GAC: Cybersecurity is everyone's responsibility, Ridge says
WASHINGTON (3/12/15)--The digital sun will never set, and we will live in the digital age forevermore, said former Pennsylvania Gov. Tom Ridge at CUNA's Governmental Affairs Conference Wednesday. This means the threat of cybercrime will forever be present.
Ridge, the first head of the U.S. Department of Homeland Security and the last keynote speaker at this year's GAC, spoke about the digital age and its many advantages and pitfalls.
Given the massive space the Internet occupies, and given the increasing number of cyberattacks and cybercriminals that populate that space, he informed the room full of credit union leaders that the reality is that cybercrime will permanently be an issue.

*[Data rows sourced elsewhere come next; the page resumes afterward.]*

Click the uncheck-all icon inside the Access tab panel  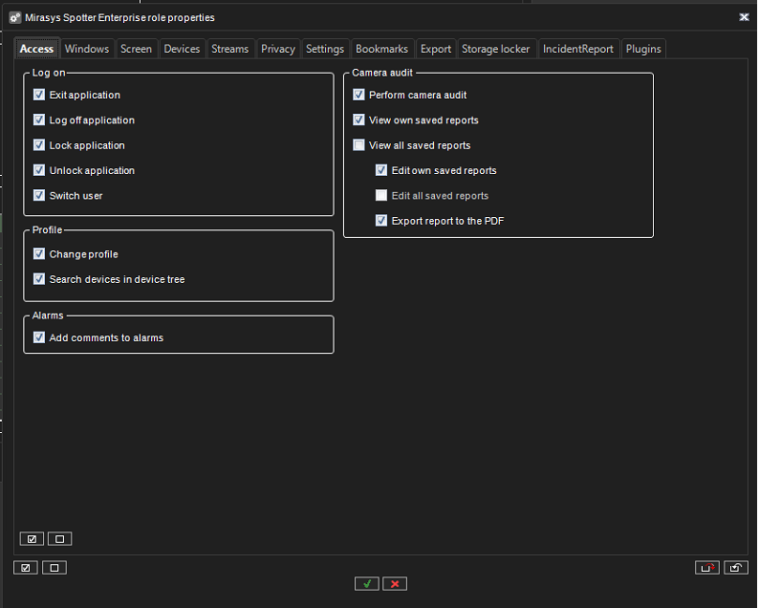59,538
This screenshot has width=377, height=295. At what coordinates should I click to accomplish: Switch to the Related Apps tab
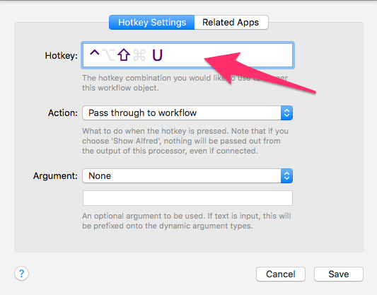(x=231, y=23)
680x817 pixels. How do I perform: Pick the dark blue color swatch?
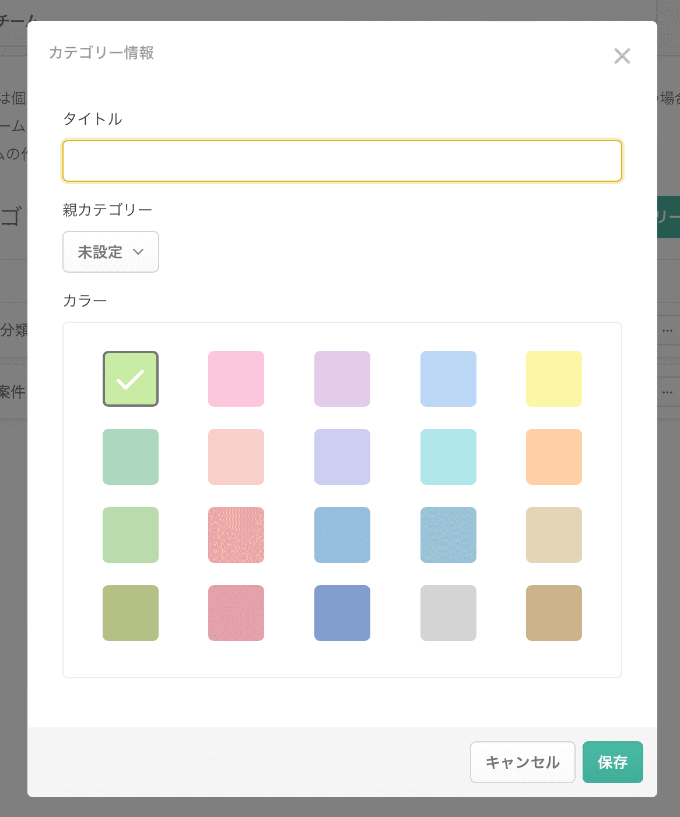tap(342, 613)
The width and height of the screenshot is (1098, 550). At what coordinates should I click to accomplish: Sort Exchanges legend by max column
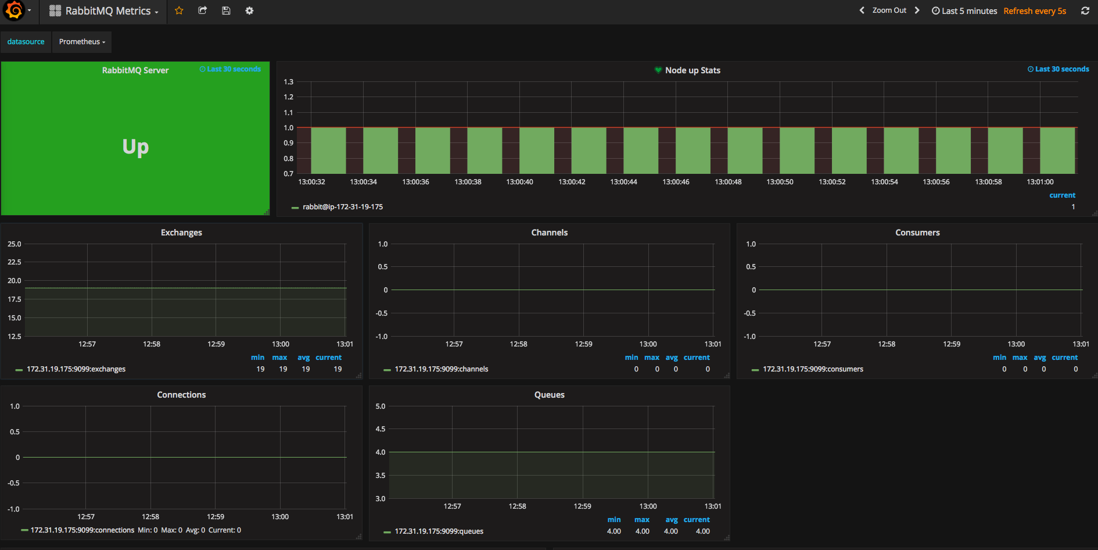[279, 358]
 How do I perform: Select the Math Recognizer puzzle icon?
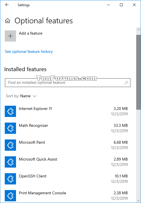click(10, 128)
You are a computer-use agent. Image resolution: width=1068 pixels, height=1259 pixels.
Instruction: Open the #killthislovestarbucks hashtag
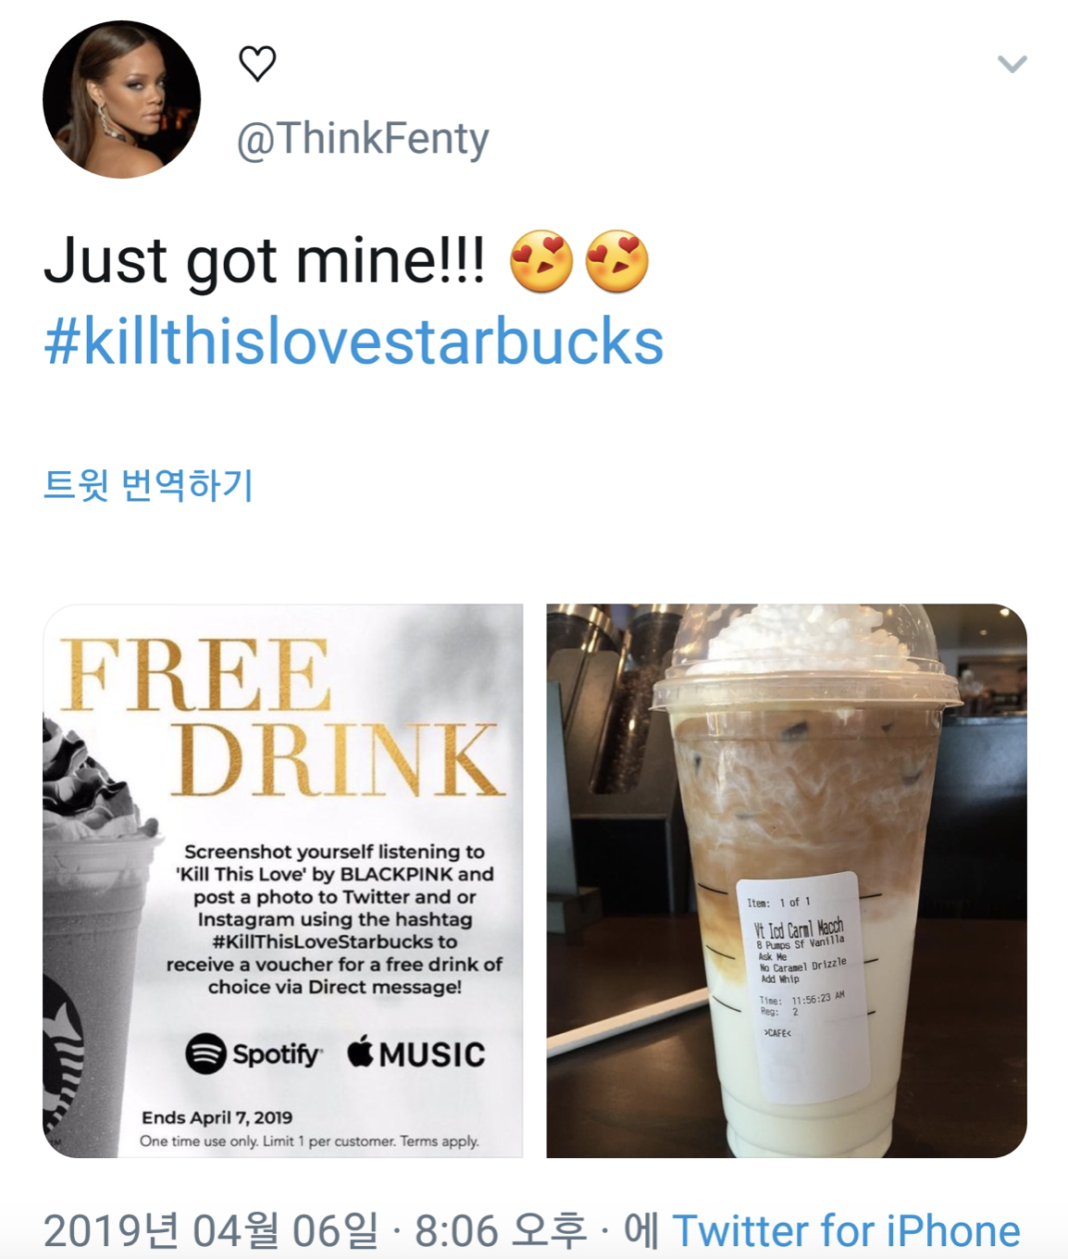click(354, 342)
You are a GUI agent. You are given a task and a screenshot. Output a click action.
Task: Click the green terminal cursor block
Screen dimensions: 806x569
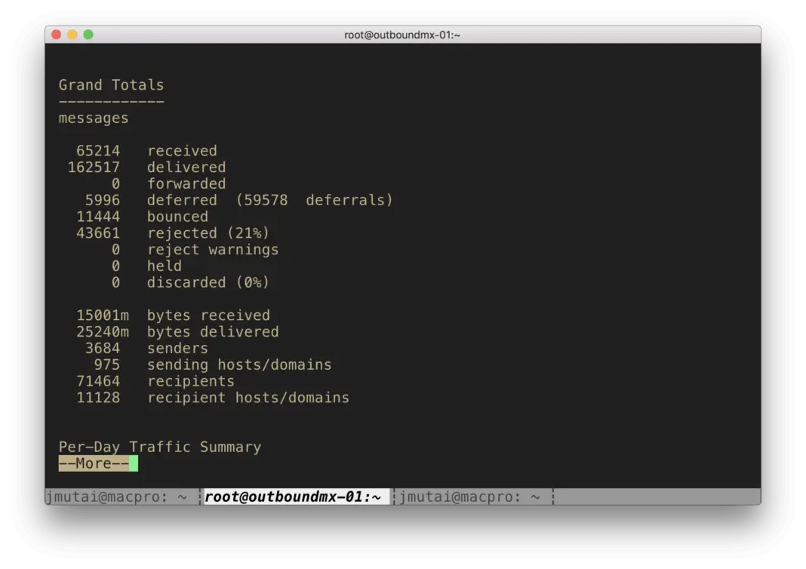pos(134,463)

"These digital trespassers are motivated, they are resourceful, they are focused and unfortunately many of them are extremely well-financed," Ridge said, adding, "Cyber soldiers are asymmetric fighters. They eschew traditional battlefield strategy and tactics. They camouflage their identity and their activity, and it's easily done in the vast, open and often undefended spaces of the Internet."
Ridge also expressed his belief that the government moves far too slowly for the public and for businesses to rely on it for protection from cybercriminals.
Instead, the former Homeland Security chief said, people and organizations such as credit unions--even if they're small in size--must take it upon themselves to protect their members and their members' data.
He also said that he "tipped his hat" to CUNA for recognizing credit unions that have taken advanced measures in data security recently through the CUNA Technology Council's Best in Show awards.
"The ultimate responsibility to protect the company, to protect a credit union, to protect your digital ecosystem, is going to really depend on you and the kind of resources and investment and attention that financial services pays to it," Ridge said.
"At the end of the day I think everybody has a responsibility to provide some minimum level of assurance within their company to their employees, their shareholders, to their members," he added. "That they've taken minimum steps to reduce the risk of a breach and the extraction of information."